You can use the Virtual Desktop Configuration page to define the client delivery mechanism for end-users who do not have the client. The process is similar for both Citrix XenDesktop and VMware View Manager.

1.Choose System > Configuration> Virtual Desktops. For Citrix XenDesktop, select Citrix.

2.Select Download from Ivanti Connect Secure to download the client file from the system. Click Browse to locate the client file (.msi, .exe or .cab) and enter the version number.

3.Select Download from a URL to download the client file from the Internet. If desired, enter a new URL to override the default.

4.Check the Access the URL through the Ivanti Connect Secure check box if end users cannot directly access the specified Web page. Selecting this option allows users to use the secure gateway to access the URL.

5.Under Server Connection Timeout, enter the number of seconds to wait for the server to respond before timing out.

Connecting to the Servers

When an end user clicks a desktop icon, the system passes credentials to the server based on the desktop profile.

For XenDesktop, the system authenticates to the Citrix DDC server using credentials defined in the desktop profile. If successful, the list of available desktops is returned by the DDC server and is represented as bookmarks to the end user.
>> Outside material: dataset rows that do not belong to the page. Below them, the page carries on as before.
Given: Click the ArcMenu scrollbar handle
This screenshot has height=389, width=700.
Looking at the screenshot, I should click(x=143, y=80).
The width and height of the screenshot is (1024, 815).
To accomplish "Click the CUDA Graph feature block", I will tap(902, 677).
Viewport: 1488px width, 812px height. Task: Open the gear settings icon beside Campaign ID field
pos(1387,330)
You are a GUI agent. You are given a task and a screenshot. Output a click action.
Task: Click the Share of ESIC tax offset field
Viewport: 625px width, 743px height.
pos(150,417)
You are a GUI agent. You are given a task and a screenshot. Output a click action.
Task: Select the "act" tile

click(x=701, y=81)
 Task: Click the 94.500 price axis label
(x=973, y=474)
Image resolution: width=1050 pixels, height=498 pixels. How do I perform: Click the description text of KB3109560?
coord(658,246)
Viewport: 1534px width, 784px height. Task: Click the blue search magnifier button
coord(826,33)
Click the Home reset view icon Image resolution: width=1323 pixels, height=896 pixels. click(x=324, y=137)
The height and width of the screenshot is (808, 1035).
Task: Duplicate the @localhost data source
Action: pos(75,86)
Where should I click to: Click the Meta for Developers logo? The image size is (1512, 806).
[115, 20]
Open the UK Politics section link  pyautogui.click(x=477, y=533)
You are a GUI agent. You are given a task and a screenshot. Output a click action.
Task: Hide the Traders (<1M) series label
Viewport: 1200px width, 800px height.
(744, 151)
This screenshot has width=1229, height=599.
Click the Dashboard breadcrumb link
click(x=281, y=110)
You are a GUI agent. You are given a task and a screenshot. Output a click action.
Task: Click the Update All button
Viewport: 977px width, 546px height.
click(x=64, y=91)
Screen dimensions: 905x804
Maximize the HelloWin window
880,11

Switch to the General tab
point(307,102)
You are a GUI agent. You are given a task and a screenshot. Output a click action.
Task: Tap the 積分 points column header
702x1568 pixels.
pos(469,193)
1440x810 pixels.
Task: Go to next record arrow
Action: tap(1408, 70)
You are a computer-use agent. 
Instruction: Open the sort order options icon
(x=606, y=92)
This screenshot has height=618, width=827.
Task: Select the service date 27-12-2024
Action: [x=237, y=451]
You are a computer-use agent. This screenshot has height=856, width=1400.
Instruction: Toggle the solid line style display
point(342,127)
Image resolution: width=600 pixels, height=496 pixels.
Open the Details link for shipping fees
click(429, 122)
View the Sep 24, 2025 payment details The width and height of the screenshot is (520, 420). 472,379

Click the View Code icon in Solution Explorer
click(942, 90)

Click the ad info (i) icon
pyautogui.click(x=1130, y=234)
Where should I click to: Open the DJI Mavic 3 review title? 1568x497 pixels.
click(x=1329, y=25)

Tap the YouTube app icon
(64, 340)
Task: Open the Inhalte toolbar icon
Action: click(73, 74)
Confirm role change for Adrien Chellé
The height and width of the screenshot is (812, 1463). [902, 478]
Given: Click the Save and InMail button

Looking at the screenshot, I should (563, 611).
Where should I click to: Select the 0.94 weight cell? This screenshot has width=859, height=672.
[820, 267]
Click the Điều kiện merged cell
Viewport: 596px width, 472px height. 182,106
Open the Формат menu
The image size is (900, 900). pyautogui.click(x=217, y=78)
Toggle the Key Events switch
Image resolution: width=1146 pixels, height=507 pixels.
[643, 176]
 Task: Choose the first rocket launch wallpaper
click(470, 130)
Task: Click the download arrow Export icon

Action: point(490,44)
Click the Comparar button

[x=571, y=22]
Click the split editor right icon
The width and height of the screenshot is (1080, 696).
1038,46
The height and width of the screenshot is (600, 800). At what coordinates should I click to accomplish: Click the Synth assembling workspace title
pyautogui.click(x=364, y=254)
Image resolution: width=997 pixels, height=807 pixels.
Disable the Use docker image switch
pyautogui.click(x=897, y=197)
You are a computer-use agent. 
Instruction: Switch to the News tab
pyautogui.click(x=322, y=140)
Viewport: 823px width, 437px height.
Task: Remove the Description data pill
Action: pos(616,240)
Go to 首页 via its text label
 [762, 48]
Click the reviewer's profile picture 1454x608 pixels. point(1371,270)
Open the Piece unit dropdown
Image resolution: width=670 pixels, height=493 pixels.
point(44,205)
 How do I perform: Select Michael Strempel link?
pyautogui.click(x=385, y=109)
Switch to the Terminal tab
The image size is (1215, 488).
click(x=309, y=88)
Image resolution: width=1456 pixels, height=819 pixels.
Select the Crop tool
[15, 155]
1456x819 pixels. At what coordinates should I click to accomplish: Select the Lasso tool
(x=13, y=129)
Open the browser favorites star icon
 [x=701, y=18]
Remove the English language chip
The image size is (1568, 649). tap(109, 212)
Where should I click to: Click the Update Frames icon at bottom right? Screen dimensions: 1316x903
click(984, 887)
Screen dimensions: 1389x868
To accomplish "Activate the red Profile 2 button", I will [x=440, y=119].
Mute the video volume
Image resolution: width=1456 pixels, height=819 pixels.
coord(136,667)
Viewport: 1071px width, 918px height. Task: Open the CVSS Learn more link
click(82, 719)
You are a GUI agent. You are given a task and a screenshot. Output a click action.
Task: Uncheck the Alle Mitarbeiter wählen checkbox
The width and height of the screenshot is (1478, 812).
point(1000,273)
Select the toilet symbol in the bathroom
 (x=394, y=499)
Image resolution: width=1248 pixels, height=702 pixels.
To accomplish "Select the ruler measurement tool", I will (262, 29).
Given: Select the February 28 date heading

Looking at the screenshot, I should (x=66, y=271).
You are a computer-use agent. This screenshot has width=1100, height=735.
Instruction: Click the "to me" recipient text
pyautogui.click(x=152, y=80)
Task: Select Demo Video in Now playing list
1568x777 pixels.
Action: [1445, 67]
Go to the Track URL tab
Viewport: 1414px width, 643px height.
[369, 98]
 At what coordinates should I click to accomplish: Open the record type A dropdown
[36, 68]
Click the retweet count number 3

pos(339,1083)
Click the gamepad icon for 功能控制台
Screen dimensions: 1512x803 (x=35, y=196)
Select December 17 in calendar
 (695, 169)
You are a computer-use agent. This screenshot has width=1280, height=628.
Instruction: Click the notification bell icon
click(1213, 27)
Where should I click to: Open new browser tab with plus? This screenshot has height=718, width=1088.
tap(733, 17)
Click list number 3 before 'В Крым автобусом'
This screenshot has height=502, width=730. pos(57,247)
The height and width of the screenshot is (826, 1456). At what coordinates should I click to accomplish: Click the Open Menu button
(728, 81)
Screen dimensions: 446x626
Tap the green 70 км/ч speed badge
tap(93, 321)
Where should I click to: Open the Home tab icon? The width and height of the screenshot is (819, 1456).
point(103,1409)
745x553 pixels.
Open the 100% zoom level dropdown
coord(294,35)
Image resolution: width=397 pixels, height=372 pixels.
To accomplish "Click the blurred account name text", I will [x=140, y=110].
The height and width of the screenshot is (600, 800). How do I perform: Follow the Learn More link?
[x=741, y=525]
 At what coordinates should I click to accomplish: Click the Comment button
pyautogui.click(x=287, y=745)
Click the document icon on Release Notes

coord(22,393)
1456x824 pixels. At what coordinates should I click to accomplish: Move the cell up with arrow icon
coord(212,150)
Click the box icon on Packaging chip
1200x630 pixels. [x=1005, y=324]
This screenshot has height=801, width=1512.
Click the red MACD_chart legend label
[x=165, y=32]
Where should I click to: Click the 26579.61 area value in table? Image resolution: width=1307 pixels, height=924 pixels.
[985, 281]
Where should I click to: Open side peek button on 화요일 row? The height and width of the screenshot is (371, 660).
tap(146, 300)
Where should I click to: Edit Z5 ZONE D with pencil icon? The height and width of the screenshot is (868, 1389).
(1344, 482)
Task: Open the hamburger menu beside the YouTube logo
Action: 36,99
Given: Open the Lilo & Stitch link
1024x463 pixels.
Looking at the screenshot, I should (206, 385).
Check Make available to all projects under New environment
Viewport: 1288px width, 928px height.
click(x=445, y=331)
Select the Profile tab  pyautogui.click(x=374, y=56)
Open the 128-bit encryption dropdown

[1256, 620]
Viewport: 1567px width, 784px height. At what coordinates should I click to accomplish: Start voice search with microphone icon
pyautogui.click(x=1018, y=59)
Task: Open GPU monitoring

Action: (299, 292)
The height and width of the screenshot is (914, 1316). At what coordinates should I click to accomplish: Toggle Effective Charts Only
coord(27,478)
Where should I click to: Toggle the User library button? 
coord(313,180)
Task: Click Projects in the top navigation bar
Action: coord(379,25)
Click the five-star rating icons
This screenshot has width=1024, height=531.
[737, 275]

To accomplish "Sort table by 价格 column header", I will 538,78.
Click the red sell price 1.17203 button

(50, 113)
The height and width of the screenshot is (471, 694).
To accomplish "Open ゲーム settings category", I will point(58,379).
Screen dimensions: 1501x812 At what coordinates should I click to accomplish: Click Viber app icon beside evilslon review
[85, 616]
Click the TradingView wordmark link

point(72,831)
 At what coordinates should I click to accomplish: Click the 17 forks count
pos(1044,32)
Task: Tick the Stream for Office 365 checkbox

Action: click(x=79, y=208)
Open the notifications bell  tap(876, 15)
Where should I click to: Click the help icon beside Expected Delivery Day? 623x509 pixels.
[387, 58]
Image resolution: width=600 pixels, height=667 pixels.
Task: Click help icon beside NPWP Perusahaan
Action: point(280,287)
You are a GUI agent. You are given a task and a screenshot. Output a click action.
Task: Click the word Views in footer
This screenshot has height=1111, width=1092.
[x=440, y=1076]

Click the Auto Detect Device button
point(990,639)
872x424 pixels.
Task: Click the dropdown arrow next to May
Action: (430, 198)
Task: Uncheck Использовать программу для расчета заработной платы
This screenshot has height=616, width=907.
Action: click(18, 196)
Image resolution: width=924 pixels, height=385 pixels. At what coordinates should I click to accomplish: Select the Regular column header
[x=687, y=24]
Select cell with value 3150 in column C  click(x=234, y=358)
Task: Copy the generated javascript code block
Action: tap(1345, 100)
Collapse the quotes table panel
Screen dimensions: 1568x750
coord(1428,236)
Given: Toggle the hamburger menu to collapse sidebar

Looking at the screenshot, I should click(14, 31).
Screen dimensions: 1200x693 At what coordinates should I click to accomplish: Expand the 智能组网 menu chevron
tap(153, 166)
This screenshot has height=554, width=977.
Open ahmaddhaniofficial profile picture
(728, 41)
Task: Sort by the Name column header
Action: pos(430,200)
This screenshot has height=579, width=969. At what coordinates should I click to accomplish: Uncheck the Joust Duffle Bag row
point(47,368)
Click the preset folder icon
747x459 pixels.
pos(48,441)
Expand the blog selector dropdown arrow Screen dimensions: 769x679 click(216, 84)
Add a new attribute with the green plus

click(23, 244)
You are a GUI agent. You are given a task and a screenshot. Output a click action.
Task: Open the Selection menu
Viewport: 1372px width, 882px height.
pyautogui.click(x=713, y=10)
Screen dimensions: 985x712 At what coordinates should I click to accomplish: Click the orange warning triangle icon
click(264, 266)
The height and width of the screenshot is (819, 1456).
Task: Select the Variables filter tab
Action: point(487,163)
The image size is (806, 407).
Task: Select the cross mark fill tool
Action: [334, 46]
When an end user clicks a XenDesktop icon, the system retrieves the ICA from the XenDesktop server and presents a desktop session to the user.

When an end user clicks a VMware View Manager icon, the system authenticates to the View Manager using credentials defined in the desktop profile. If authentication is successful, a JSESSIONID cookie is returned by the View Manager, the system creates a tunnel using the cookie for the duration of the session.

If the desktop is unavailable, the client will continue to try to connect until the desktop is available or until a predefined timeout period occurs. An error message lets the user know the status, either that the system is retrying the connection or that the desktop is unavailable. Similarly if the desktop is already in use by another enduser, an error message is presented to the user.

User logs are updated to show which VM machines are assigned to each user. Username, realm, VM IP, port, connection type, pool and connection broker are logged with each message.

The Active Virtual Desktops Sessions page (System > Status > Virtual Desktop Sessions) lists the active connections, including the connection broker, the VM machine assigned to the user and the connection type.